● **Wyzwania**:
a) Wypisz wszystkie daty (dzień i miesiąc) podane w tekście o skokach narciarskich.
b) Proszę przepisać bez zmian fragment tekstu o skokach narciarskich, który otwierają słowa zawierające "Wczoraj w norweskim", a zamykają "organizacji – Aleksandra Uwarowa.".

++++ Fragment

WWW.SKIJUMPING.RU

 
Skoki narciarskie i kombinacja norweska w Rosji Skoki narciarskie i kombinacja norweska w Rosji Skoki narciarskie i kombinacja norweska w Rosji

NOWOŚCI

Aleksandr Uwarow: Wiele w życiu straciłem, że tak późno związałem się ze skokami

Wczoraj w norweskim Oslo rozpoczęły się Mistrzostwa Świata w Narciarstwie Klasycznym – jednej z ulubionych turniejów miłośników zimowych dyscyplin sportu. 25 lutego reprezentacja Rosji w skokach narciarskich i kombinacji norweskiej stanie na starcie. W ubiegłym roku w federacji zmieniło się kierownictwo. Od tej pory minęło nieco ponad pół roku, a Mistrzostwa Świata są doskonałym powodem dla podsumowania dotychczasowej pracy prezesa tej organizacji – Aleksandra Uwarowa.

- Wybrano pana 16 czerwca. W tym czasie zdążył się Pan już zaadaptować, rozejrzeć się, być może wyciągnął Pan jakieś wnioski?

- Oczywiście! Zanim wziąłem na siebie taką odpowiedzialność, długo się przygotowywałem... Nie jestem człowiekiem związanym ze sportem. Nie była to dla mnie łatwa decyzja. Wiedziałem, że nie podejmuję się pracy trenerskiej, ale zapewnienia przede wszystkim rozwoju federacji, jednak bez znajomości sportu i jego specyfiki niczego nie zrozumiesz, a przez to też, nie zrealizujesz. Stopniowo wciągnęliśmy się i wprowadziliśmy w życie kilka pomysłów. Na przykład 27 października ubiegłego roku przeprowadziliśmy posiedzenie rady federacji, naszego organu kierowniczego, rozpatrzyliśmy program rozwoju skoków narciarskich i kombinacji norweskiej na najbliższe 10 lat. Na czym polega ten program? To przede wszystkim wskazówka. Aby sport osiągnął konkretne rezultaty w kraju, konieczne jest podjęcie szeregu zadań. Jednym z takich zadań jest liczba zawodników uprawiających w Rosji skoki narciarskie. Powinna ona sięgać około 10 tys. To warunek, dzięki któremu sport będzie się rozwijał i pracował sam na siebie.

- To optymalna liczba?

++++++++
++++ Dostarczone wpisy

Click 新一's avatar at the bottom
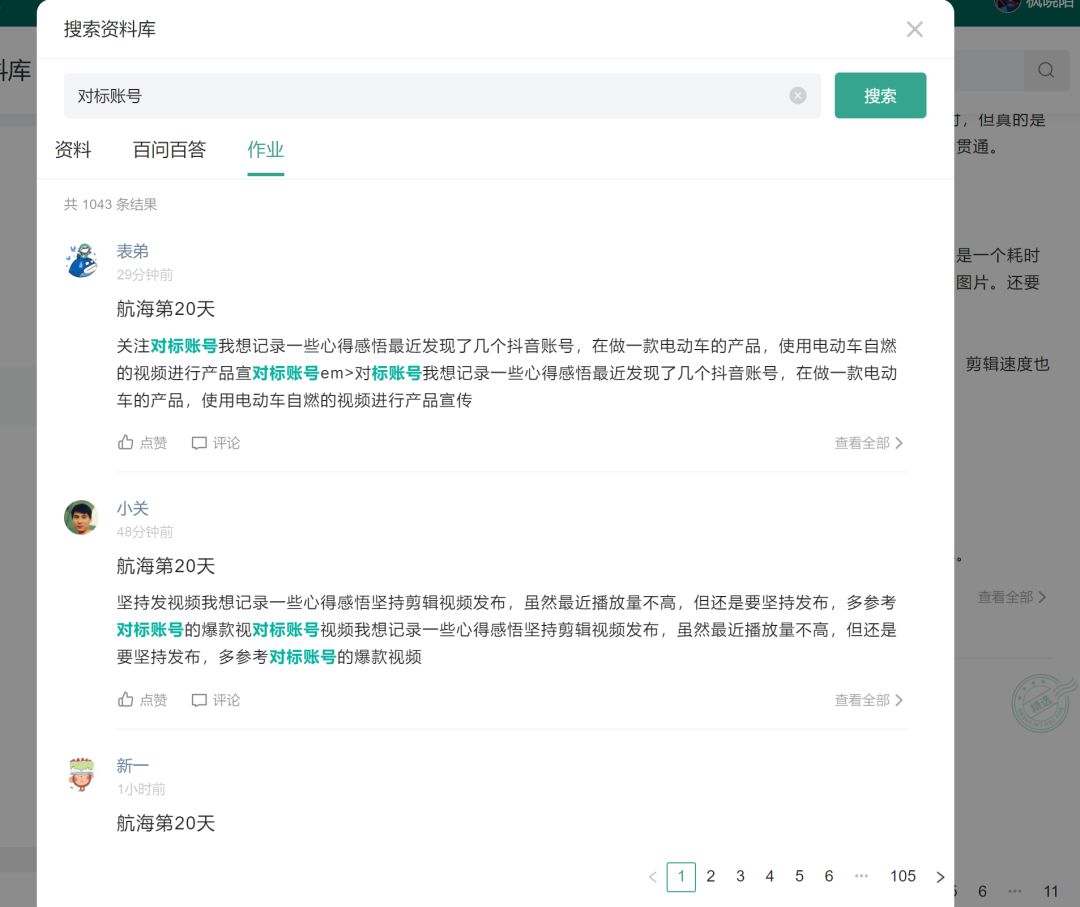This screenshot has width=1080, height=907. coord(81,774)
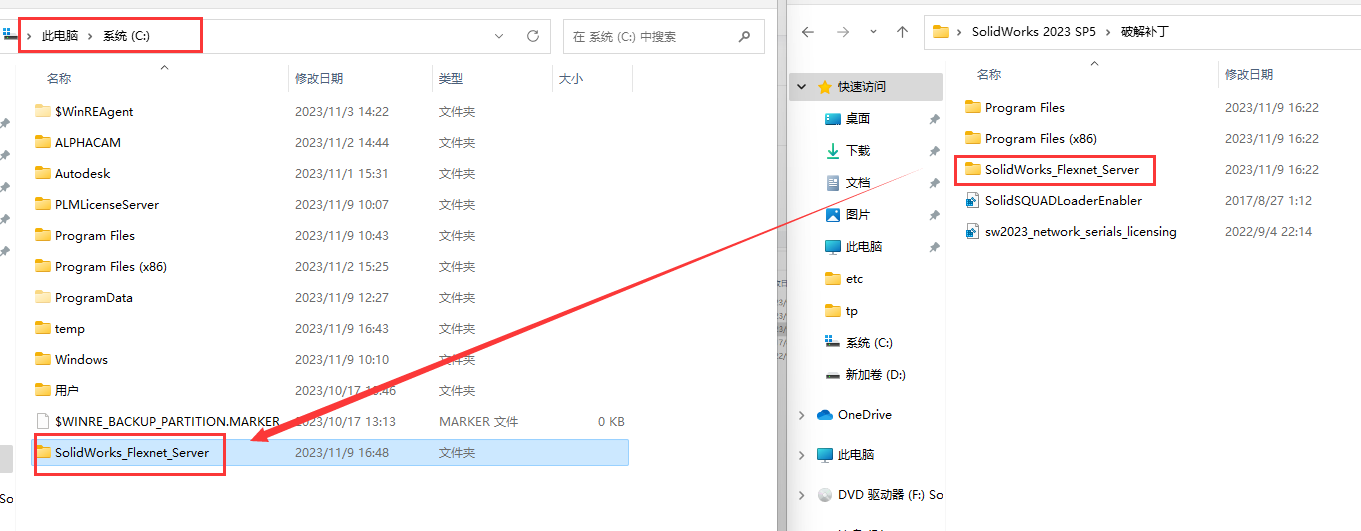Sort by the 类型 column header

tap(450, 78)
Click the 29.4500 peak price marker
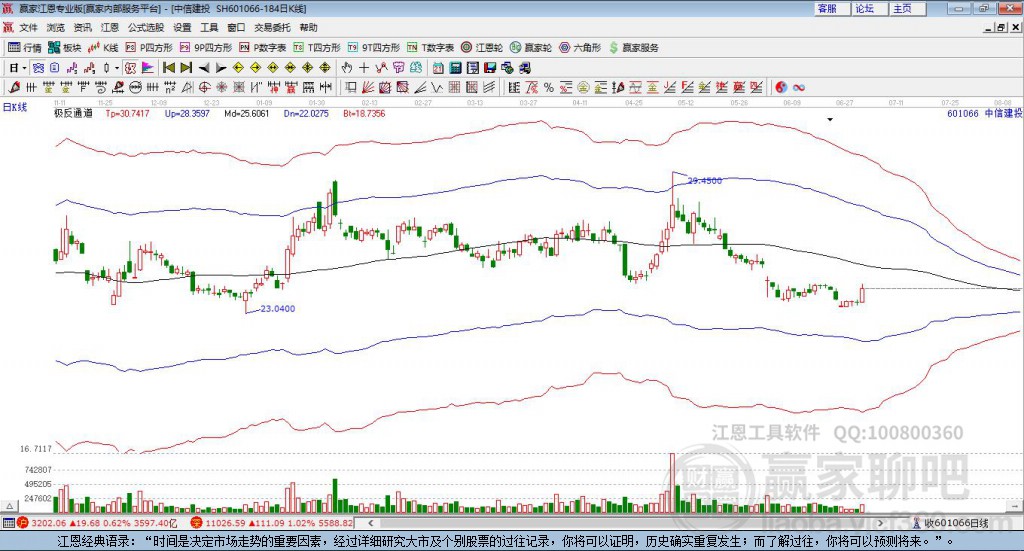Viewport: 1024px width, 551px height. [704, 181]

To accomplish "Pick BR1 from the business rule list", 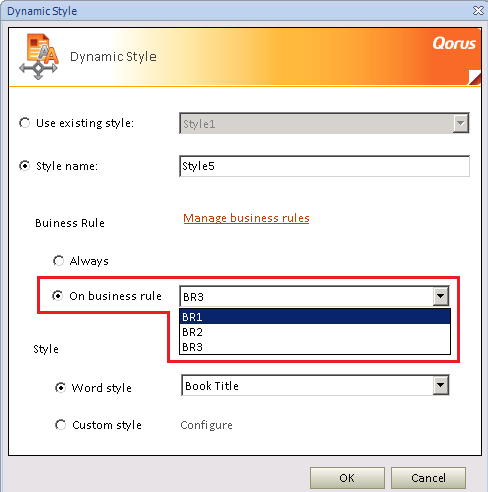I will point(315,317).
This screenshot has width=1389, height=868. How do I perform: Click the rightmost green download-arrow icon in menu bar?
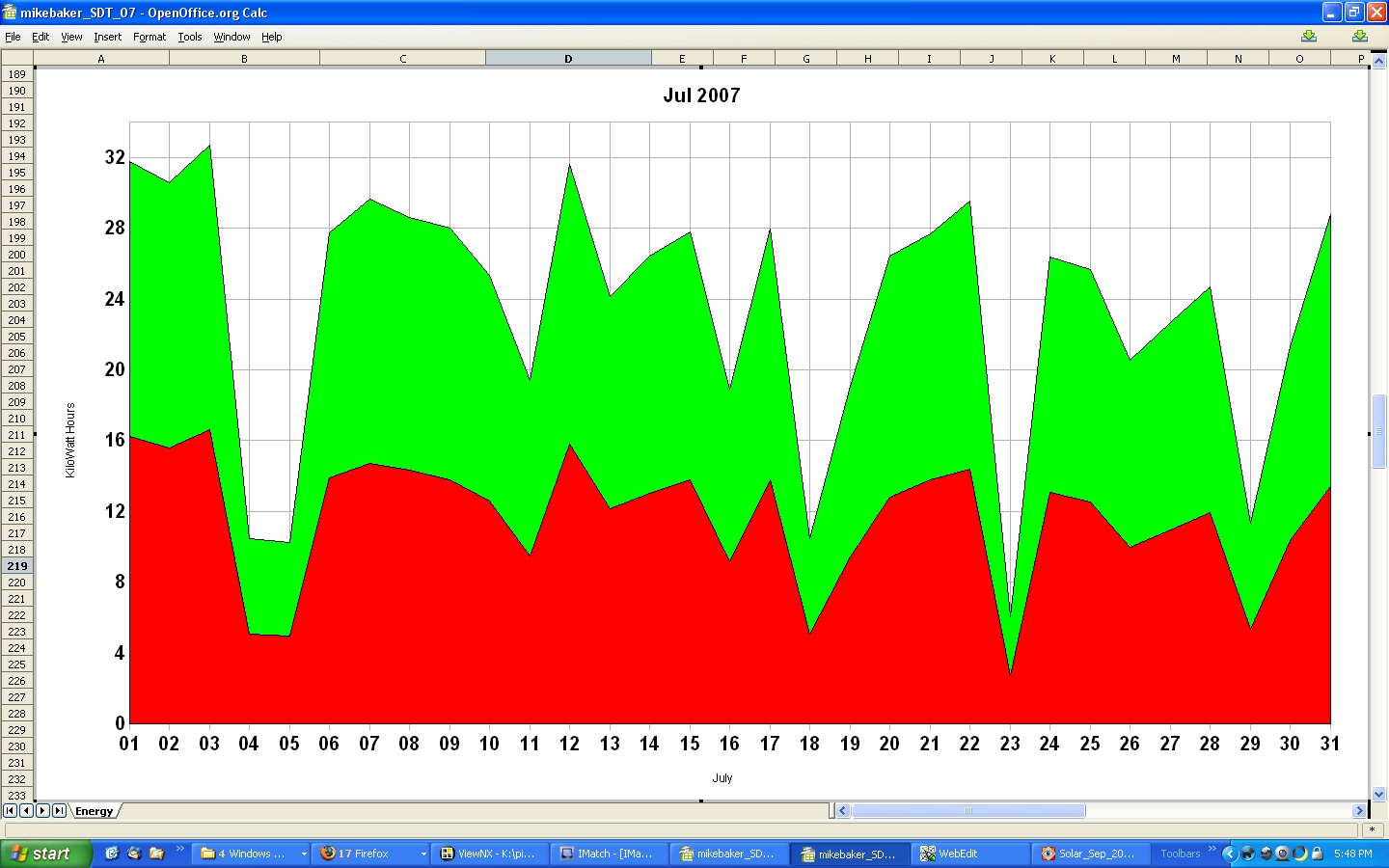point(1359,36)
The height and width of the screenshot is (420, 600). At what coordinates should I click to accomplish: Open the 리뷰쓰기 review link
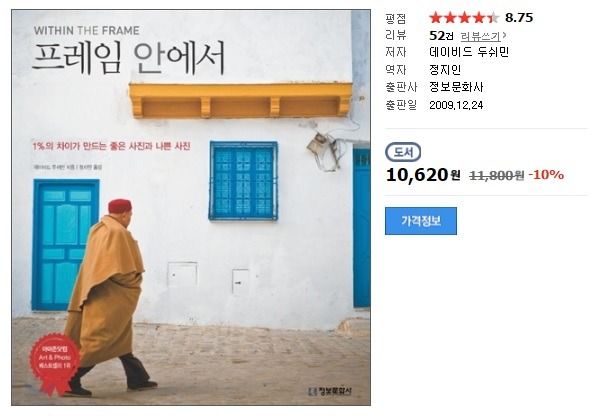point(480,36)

++++++++

● **Rozwiązania problemów**:
a) 25 lutego, 16 czerwca, 27 października

b)
Wczoraj w norweskim Oslo rozpoczęły się Mistrzostwa Świata w Narciarstwie Klasycznym – jednej z ulubionych turniejów miłośników zimowych dyscyplin sportu. 25 lutego reprezentacja Rosji w skokach narciarskich i kombinacji norweskiej stanie na starcie. W ubiegłym roku w federacji zmieniło się kierownictwo. Od tej pory minęło nieco ponad pół roku, a Mistrzostwa Świata są doskonałym powodem dla podsumowania dotychczasowej pracy prezesa tej organizacji – Aleksandra Uwarowa.